Motivation: The Variant Call Format (VCF) is widely used in genome sequencing but scales poorly. For instance, we estimate a 150 000 genome VCF would occupy 900 TiB, making it costly and complicated to produce, analyze, and store. The issue stems from VCF's requirement to densely represent both reference-genotypes and allele-indexed arrays. These requirements lead to unnecessary data duplication and, ultimately, very large files.

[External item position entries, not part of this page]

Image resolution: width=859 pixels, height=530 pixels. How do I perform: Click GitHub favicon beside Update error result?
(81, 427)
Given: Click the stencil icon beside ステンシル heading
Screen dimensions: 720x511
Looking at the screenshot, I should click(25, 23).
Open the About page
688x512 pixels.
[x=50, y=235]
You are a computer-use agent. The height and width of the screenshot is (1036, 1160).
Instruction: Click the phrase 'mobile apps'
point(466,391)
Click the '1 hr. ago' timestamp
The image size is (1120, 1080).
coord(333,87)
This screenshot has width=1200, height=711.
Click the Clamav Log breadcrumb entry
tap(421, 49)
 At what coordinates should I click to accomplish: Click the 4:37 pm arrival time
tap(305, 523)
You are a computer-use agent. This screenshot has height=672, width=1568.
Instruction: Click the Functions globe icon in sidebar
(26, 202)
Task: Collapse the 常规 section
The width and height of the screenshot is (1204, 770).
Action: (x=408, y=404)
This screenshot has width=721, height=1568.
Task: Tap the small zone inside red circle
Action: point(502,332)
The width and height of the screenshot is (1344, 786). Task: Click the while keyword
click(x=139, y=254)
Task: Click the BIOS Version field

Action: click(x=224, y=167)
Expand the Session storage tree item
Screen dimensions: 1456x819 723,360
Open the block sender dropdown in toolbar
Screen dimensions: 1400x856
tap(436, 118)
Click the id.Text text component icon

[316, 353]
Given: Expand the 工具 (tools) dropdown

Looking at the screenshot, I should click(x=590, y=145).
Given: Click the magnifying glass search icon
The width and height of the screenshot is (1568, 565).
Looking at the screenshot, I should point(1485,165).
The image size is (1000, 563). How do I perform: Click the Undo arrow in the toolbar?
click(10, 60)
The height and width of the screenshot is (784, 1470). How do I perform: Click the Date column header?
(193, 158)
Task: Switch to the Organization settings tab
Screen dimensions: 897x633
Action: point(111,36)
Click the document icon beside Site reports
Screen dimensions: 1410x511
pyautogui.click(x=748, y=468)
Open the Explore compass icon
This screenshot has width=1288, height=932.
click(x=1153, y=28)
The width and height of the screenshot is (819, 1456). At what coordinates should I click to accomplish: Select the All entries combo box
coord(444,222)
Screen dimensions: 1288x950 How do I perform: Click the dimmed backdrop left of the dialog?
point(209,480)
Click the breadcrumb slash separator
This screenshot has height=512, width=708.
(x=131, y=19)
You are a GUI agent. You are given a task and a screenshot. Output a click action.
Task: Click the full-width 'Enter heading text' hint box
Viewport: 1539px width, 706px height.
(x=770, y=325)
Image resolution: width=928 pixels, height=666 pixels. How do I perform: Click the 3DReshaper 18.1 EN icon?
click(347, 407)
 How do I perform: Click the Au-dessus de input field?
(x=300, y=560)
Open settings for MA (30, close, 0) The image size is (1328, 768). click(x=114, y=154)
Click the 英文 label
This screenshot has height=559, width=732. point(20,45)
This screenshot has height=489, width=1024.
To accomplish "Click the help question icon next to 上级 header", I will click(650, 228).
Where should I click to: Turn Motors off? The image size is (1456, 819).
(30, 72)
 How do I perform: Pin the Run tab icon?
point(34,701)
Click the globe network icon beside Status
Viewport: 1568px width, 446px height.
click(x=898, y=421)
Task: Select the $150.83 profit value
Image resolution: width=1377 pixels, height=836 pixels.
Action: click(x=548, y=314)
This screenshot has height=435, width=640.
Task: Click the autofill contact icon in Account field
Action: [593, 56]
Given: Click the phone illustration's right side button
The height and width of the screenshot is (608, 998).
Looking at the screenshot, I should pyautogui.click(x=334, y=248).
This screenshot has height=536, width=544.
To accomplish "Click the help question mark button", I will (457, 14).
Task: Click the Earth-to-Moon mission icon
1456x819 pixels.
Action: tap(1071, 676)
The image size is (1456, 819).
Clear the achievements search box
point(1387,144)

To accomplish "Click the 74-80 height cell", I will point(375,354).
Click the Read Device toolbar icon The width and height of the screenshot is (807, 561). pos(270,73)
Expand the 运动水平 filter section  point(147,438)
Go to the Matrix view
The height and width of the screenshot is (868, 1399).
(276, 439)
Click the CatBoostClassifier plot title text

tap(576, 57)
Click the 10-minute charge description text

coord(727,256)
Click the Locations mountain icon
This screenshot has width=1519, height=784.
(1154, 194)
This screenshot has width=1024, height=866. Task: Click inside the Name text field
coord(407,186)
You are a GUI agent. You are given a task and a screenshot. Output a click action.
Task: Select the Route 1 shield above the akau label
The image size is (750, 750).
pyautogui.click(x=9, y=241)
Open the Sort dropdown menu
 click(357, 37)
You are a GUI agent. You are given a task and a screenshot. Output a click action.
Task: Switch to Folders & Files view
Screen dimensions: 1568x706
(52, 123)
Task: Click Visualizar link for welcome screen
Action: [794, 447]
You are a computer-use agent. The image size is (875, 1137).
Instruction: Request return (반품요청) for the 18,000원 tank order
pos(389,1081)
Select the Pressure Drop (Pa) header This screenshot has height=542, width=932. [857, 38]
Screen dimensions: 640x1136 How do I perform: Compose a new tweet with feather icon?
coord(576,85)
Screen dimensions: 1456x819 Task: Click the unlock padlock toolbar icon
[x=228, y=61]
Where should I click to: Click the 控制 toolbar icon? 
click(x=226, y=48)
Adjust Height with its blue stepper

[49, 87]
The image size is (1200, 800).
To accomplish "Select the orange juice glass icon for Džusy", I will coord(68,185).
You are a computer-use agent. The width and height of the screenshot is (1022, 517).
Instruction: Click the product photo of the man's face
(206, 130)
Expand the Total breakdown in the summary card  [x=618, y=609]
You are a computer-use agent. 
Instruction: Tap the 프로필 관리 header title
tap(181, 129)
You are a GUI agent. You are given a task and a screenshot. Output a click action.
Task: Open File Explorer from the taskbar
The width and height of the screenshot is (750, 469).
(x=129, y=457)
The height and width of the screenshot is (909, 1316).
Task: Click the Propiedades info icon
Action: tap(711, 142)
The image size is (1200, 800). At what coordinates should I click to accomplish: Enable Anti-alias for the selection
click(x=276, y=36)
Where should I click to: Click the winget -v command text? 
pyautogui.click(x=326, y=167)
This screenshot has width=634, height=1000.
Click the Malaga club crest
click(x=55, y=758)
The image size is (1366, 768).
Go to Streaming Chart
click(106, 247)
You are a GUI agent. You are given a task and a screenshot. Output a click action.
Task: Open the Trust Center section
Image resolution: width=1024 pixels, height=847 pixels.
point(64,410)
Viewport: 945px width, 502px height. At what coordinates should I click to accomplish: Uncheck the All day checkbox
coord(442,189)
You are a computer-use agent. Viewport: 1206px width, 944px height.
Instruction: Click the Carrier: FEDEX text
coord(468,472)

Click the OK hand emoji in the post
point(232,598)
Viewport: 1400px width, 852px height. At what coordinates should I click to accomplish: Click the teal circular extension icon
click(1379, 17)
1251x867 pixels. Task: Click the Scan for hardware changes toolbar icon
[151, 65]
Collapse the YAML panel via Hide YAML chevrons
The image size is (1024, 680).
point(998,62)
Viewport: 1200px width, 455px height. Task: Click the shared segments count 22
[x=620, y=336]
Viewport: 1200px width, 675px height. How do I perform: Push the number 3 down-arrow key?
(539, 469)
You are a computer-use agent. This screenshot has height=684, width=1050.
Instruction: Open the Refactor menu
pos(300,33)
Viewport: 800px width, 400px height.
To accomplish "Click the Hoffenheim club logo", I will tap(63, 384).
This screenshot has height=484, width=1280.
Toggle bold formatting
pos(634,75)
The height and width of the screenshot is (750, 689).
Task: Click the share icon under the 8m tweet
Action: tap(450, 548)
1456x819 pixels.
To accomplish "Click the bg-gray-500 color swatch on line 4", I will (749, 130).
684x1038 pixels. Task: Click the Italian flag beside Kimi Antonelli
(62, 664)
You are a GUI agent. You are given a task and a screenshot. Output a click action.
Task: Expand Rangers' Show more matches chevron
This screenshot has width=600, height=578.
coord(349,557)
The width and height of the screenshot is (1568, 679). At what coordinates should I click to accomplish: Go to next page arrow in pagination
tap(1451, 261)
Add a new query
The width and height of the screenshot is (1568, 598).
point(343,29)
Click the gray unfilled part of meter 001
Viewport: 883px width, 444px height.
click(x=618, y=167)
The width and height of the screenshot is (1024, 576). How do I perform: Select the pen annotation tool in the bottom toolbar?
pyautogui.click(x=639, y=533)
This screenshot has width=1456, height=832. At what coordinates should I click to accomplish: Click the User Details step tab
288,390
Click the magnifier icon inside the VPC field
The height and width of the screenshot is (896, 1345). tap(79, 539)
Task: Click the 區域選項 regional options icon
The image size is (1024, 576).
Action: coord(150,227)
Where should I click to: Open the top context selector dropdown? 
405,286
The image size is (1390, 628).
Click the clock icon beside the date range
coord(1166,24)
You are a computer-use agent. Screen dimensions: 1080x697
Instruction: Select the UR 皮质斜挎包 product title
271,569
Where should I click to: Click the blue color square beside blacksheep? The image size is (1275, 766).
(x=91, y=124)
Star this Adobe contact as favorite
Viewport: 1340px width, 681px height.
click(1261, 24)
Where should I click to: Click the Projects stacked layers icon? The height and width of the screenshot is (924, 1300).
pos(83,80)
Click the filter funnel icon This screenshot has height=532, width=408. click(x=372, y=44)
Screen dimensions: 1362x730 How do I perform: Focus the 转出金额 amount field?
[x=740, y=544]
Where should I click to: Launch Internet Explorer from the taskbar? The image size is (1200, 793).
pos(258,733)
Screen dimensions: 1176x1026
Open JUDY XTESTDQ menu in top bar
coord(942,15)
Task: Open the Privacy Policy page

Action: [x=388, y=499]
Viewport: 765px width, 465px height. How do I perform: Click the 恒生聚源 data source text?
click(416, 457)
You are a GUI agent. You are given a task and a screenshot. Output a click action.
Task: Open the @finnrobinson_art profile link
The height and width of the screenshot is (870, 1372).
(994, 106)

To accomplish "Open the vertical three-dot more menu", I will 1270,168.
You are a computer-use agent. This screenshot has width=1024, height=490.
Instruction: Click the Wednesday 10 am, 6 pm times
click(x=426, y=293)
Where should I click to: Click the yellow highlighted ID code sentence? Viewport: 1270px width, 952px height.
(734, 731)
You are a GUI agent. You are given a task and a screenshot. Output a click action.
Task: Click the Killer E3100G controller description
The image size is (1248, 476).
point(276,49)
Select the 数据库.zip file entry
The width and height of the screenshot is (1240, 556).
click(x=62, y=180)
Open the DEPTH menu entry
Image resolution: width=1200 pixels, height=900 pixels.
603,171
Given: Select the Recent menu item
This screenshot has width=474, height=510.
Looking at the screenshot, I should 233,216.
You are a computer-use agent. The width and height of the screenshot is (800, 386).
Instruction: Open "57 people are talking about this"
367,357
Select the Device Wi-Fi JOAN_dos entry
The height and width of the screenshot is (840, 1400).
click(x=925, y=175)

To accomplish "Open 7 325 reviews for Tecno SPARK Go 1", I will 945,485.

Results: To address these challenges, we introduce the Scalable Variant Call Representation (SVCR). This representation reduces file sizes by ensuring they scale linearly with samples. SVCR's linear scaling relies on two techniques, both necessary for linearity: local allele indices and reference blocks, which were first introduced by the Genomic Variant Call Format. SVCR is also lossless and mergeable, allowing for N + 1 and N + K incremental joint-calling. We present two implementations of SVCR: SVCR-VCF, which encodes SVCR in VCF format, and VDS, which uses Hail's native format. Our experiments confirm the linear scalability of SVCR-VCF and VDS, in contrast to the super-linear growth seen with standard VCF files. We also discuss the VDS Combiner, a scalable, open-source tool for producing a VDS from GVCFs and unique features of VDS which enable rapid data analysis. SVCR, and VDS in particular, ensure the scientific community can generate, analyze, and disseminate genetics datasets with millions of samples.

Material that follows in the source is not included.